Claude Donnay La femme bleue poèmes en prose éditions Le chat polaire (82 pages, 12 euros, 2023)
L’auteur active un processus de couple, dans un genre entre poésie et prose, en quelque sorte en observation d’un couple vivant plutôt en parallèle qu’en harmonie, le choix personnel étant lui-même mis en cause :
« Elle a choisi les livres. Pas l’homme qui partage son lit. On signe des contrats en toute naïveté, oublieux des lignes sous les nervures de la feuille, petits insectes, petits caractères, que le temps révèle et qui grossissent jusqu’à occulter le clair du jour ».
On remarque, dès les premières lignes d’ailleurs, le sens descriptif du prosateur mis en équation avec les qualités du poète, comme souvent, également, dans les romans de l’auteur.
Il y a souvent, chez Claude Donnay, dans ses choix d’écriture, un côté humain qui transparaît ; c’est encore le cas ici, pour cette « femme bleue » où un individu nommé « le ténébreux » a le mauvais rôle : « Plus tard dans le four, elle le sait, le gâteau gonflera/ de leurs sourires et des rêves fous qu’ils ont semés/. La ville encore. Son haleine avinée dans les ruelles/. Lui assis à une terrasse ou sur un banc. À lorgner les passantes. En quête d’un regard entre les cils ».
Nul ne sait s’il reste de l’espérance dans la distanciation prise entre les êtres pour espérer autre chose que le désenchantement : « Rien n’éradique le manque. Du liseron tenace qui, /d’un minuscule bout de racine, peuple un jardin, /colonise un champ, remplit un ventre. Et les fleurs blanches, /comme autant de sourires moqueurs ».
Dans cette sorte d’éloignement réciproque, l’auteur utilise de splendides images comme pour, peut-être, susciter à travers son décor à lui, que quelque chose d’autre est possible, tandis que l’espoir émane du personnage féminin : « Elle croit à la grande traversée de l’amour. /Transhumance de chaque fibre de son corps, / de chaque goutte de pluie sur son front, / de chaque désir brûlant comme un vent de sable ».

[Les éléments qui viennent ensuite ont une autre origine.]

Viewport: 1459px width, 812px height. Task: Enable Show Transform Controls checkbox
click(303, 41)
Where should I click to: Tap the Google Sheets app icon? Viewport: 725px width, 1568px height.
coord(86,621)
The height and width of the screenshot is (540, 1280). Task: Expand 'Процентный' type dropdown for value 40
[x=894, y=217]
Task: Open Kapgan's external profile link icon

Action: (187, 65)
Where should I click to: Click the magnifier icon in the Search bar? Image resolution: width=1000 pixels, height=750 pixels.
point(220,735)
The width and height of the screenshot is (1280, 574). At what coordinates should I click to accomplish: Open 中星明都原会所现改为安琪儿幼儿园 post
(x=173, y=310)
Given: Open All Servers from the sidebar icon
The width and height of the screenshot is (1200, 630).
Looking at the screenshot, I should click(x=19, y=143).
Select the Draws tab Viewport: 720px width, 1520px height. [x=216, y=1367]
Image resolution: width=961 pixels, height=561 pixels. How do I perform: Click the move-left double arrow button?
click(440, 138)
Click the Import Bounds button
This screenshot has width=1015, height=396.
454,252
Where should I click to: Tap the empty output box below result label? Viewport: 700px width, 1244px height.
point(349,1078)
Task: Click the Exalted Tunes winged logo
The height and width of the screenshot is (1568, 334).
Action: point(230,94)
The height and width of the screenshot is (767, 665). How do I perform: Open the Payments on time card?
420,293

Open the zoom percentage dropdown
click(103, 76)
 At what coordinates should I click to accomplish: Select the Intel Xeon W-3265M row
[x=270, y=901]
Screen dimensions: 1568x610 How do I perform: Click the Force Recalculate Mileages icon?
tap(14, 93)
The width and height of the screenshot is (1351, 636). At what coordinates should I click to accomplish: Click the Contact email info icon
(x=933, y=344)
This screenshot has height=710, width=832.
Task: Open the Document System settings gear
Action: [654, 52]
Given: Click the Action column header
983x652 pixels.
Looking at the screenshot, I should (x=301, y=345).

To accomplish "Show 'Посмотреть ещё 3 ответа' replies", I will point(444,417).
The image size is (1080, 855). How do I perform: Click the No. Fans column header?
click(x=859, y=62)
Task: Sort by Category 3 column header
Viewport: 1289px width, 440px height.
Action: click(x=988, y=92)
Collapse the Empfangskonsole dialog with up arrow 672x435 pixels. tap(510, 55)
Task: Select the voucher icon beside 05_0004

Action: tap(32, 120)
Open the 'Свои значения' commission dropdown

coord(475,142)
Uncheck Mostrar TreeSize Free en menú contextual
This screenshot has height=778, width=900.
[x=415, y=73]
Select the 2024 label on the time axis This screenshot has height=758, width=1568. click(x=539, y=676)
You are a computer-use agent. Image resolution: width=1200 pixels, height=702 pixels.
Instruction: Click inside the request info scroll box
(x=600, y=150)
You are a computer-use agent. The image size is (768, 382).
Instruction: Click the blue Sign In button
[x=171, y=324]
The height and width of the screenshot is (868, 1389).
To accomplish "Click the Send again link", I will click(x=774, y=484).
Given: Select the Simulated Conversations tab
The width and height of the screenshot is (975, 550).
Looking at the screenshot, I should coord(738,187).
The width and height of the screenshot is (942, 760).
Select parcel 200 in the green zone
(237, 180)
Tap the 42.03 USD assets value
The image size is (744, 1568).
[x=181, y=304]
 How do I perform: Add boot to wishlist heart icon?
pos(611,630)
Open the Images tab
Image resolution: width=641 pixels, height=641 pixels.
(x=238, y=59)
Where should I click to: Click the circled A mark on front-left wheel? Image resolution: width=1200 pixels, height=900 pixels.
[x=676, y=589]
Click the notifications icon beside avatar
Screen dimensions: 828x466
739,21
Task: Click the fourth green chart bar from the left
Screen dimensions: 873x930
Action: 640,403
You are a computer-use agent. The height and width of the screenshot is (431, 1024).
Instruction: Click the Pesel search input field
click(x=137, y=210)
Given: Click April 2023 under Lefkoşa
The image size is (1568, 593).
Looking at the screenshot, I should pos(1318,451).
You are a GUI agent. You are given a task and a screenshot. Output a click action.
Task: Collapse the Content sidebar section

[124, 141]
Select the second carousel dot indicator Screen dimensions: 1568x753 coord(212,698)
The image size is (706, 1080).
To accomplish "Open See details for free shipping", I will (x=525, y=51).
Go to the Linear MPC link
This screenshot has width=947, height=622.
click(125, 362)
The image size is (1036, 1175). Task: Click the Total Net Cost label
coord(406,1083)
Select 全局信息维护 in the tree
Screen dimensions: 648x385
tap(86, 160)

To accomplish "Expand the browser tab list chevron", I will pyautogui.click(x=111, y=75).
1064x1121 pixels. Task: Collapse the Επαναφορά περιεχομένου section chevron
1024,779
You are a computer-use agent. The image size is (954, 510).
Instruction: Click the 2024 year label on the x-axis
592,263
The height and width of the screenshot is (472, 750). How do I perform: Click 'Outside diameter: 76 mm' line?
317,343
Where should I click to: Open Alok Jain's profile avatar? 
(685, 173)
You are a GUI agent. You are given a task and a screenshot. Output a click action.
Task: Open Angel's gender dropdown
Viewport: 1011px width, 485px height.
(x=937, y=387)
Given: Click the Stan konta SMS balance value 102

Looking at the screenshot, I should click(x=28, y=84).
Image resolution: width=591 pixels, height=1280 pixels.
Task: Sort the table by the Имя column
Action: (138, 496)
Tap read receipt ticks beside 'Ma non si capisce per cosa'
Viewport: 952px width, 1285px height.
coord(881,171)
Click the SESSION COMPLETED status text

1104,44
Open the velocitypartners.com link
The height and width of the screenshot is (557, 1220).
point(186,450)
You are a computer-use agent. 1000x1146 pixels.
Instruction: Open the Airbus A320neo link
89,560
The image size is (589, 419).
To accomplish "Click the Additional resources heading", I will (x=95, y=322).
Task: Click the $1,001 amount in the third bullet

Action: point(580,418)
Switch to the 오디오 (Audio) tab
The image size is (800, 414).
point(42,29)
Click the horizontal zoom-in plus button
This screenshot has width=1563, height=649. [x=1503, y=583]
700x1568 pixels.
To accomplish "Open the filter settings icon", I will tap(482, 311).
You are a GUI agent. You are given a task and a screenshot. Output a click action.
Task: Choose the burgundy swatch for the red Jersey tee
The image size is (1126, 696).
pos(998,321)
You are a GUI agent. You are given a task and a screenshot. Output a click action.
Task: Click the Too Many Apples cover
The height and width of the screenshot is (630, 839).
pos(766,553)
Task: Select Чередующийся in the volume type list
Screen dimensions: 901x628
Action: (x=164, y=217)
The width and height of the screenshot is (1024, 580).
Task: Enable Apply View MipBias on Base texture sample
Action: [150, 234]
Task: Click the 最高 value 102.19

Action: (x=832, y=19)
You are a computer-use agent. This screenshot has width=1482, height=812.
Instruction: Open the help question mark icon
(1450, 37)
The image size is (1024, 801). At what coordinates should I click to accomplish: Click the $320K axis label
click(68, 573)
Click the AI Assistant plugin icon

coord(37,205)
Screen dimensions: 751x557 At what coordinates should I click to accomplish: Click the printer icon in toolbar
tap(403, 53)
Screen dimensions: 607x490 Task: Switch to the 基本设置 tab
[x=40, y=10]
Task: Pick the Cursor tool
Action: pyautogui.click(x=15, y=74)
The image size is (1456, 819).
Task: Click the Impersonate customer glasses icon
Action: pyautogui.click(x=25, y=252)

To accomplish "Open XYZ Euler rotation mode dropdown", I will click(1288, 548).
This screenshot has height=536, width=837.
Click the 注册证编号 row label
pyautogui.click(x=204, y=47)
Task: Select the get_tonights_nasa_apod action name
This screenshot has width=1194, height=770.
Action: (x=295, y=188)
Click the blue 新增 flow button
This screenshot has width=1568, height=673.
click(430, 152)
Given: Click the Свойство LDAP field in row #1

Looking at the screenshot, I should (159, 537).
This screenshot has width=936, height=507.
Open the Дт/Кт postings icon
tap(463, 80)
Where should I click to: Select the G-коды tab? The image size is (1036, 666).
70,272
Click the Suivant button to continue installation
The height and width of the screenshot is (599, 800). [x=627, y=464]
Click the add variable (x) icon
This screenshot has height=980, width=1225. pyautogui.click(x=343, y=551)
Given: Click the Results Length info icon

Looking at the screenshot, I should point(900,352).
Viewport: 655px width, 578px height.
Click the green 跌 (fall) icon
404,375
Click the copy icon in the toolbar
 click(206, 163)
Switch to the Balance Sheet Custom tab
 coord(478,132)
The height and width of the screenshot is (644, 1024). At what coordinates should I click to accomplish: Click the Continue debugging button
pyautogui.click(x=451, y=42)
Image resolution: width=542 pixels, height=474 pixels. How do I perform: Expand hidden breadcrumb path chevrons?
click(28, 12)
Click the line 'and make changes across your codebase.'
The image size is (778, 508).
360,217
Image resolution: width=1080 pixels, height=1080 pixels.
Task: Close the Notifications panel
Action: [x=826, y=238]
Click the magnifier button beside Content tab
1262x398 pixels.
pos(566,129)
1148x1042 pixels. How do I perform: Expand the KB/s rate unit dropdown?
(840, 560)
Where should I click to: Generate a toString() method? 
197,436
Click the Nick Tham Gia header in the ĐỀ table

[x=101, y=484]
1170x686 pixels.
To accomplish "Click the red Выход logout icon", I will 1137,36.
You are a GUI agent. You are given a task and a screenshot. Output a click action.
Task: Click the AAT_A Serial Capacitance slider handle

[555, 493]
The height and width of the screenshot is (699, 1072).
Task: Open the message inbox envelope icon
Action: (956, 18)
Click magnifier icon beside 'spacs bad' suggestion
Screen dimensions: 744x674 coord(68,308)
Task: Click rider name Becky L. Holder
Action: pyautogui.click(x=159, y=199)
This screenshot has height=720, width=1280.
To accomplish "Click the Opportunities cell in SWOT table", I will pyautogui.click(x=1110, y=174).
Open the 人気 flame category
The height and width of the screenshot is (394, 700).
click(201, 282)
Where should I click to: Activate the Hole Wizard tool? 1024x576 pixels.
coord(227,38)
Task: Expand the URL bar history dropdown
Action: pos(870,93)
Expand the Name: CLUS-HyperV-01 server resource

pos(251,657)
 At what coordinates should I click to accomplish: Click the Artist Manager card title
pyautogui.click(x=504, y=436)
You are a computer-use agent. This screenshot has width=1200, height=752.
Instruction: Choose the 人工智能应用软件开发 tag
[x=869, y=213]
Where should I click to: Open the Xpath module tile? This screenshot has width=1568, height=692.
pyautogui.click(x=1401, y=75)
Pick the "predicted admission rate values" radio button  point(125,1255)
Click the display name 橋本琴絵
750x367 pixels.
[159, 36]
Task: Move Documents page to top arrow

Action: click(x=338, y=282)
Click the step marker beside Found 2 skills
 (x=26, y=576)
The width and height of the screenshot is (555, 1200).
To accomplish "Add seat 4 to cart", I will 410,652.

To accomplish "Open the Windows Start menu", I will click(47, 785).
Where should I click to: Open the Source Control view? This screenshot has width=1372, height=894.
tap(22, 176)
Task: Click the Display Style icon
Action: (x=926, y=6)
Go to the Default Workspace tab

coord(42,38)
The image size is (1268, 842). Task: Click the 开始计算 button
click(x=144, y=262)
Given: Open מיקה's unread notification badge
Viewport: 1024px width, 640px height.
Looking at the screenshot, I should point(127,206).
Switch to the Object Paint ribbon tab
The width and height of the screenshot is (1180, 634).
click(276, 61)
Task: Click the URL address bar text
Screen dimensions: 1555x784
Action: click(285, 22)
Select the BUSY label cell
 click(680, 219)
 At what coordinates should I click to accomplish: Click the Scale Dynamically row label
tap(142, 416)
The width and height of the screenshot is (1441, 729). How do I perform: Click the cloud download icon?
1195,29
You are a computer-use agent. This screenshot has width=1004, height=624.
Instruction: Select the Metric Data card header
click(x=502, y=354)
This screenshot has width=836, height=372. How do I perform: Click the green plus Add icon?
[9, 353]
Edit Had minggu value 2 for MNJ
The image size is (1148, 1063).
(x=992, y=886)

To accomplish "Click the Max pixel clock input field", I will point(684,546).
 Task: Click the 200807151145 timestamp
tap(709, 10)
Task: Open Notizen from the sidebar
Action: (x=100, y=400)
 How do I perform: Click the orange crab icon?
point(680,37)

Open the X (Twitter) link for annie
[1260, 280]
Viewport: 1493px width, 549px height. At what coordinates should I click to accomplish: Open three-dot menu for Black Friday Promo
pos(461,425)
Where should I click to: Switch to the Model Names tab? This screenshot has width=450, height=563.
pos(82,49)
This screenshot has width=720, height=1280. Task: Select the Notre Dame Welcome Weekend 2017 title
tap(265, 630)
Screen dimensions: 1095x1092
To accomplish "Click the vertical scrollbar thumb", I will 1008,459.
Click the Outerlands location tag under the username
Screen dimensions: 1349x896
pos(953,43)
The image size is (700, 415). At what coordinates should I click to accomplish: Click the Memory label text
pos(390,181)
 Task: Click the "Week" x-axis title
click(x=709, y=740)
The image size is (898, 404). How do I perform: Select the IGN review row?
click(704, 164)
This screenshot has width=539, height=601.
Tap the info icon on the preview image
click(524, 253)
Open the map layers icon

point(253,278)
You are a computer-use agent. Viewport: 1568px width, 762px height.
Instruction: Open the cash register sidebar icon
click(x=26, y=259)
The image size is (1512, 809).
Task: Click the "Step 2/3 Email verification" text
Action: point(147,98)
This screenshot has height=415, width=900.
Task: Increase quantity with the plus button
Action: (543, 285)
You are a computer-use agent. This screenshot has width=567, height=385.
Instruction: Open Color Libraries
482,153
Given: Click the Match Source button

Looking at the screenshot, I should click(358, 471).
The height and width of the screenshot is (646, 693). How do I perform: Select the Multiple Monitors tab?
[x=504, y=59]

Tout le talent de l’auteur transparaît dans la façon de se mettre dans la peau de « La femme bleue » avec un certain talent, le titre suggérant, par ailleurs, peut-être des bleus à l’âme ou au corps, bleus d’un autre genre encore : « Elle n’a plus peur. /Tâte sa blessure. / L’offre au ciel, qui la suture d’un nuage clair ».
« Que penser des corps tenus à distance ? » Voilà bien une partie de l’enjeu tandis que la distance se manifeste, de fait, de toutes les façons possibles tandis que « le ténébreux », lui, se demande s’il « reverra un jour la femme bleue… » On ignore de qui tout cela dépend mais le lecteur se fera sa propre idée.